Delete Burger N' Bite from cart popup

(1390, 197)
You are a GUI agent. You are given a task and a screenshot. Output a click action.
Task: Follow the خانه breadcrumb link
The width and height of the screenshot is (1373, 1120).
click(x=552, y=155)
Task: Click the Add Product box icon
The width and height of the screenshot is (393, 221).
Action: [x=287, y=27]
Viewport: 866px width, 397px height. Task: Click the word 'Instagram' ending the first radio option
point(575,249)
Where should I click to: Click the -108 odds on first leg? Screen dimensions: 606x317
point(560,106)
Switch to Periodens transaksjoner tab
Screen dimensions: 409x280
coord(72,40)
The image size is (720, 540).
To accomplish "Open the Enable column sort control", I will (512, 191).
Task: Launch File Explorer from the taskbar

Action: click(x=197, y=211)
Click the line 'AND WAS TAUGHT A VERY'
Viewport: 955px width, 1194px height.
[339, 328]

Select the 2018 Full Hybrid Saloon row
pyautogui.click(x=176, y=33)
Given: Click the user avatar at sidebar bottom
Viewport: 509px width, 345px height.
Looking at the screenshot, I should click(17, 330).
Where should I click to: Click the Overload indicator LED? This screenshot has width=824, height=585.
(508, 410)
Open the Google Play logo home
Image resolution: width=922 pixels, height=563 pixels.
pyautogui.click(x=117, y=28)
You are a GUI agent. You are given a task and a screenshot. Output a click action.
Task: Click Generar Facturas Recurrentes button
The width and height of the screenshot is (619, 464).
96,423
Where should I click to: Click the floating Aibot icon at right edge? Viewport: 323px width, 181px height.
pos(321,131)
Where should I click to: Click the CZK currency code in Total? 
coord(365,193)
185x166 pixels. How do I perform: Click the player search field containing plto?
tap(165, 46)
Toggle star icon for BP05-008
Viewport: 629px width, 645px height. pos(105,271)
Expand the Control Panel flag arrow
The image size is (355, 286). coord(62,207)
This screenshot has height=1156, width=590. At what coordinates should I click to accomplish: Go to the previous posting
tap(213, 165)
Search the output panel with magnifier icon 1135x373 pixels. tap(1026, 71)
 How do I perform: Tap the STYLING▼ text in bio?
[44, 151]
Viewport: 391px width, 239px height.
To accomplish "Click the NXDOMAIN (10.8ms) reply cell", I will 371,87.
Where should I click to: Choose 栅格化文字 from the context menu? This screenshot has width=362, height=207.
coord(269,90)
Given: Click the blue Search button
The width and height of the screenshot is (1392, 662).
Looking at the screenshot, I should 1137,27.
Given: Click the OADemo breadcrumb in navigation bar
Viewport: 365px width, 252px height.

☆ ☆ ☆

◆ About this exercise
Copy out each line above, character for character.

◆ Answer to the exercise
Delete Burger N' Bite from cart popup

(1390, 197)
You are a GUI agent. You are given a task and a screenshot. Output a click action.
Task: Follow the خانه breadcrumb link
The width and height of the screenshot is (1373, 1120).
click(x=552, y=155)
Task: Click the Add Product box icon
The width and height of the screenshot is (393, 221).
Action: [x=287, y=27]
Viewport: 866px width, 397px height. Task: Click the word 'Instagram' ending the first radio option
point(575,249)
Where should I click to: Click the -108 odds on first leg? Screen dimensions: 606x317
point(560,106)
Switch to Periodens transaksjoner tab
Screen dimensions: 409x280
coord(72,40)
The image size is (720, 540).
To accomplish "Open the Enable column sort control", I will (512, 191).
Task: Launch File Explorer from the taskbar

Action: click(x=197, y=211)
Click the line 'AND WAS TAUGHT A VERY'
Viewport: 955px width, 1194px height.
[339, 328]

Select the 2018 Full Hybrid Saloon row
pyautogui.click(x=176, y=33)
Given: Click the user avatar at sidebar bottom
Viewport: 509px width, 345px height.
Looking at the screenshot, I should click(17, 330).
Where should I click to: Click the Overload indicator LED? This screenshot has width=824, height=585.
(508, 410)
Open the Google Play logo home
Image resolution: width=922 pixels, height=563 pixels.
pyautogui.click(x=117, y=28)
You are a GUI agent. You are given a task and a screenshot. Output a click action.
Task: Click Generar Facturas Recurrentes button
The width and height of the screenshot is (619, 464).
96,423
Where should I click to: Click the floating Aibot icon at right edge? Viewport: 323px width, 181px height.
pos(321,131)
Where should I click to: Click the CZK currency code in Total? 
coord(365,193)
185x166 pixels. How do I perform: Click the player search field containing plto?
tap(165, 46)
Toggle star icon for BP05-008
Viewport: 629px width, 645px height. pos(105,271)
Expand the Control Panel flag arrow
The image size is (355, 286). coord(62,207)
This screenshot has height=1156, width=590. At what coordinates should I click to accomplish: Go to the previous posting
tap(213, 165)
Search the output panel with magnifier icon 1135x373 pixels. tap(1026, 71)
 How do I perform: Tap the STYLING▼ text in bio?
[44, 151]
Viewport: 391px width, 239px height.
To accomplish "Click the NXDOMAIN (10.8ms) reply cell", I will 371,87.
Where should I click to: Choose 栅格化文字 from the context menu? This screenshot has width=362, height=207.
coord(269,90)
Given: Click the blue Search button
The width and height of the screenshot is (1392, 662).
Looking at the screenshot, I should 1137,27.
Given: Click the OADemo breadcrumb in navigation bar
Viewport: 365px width, 252px height.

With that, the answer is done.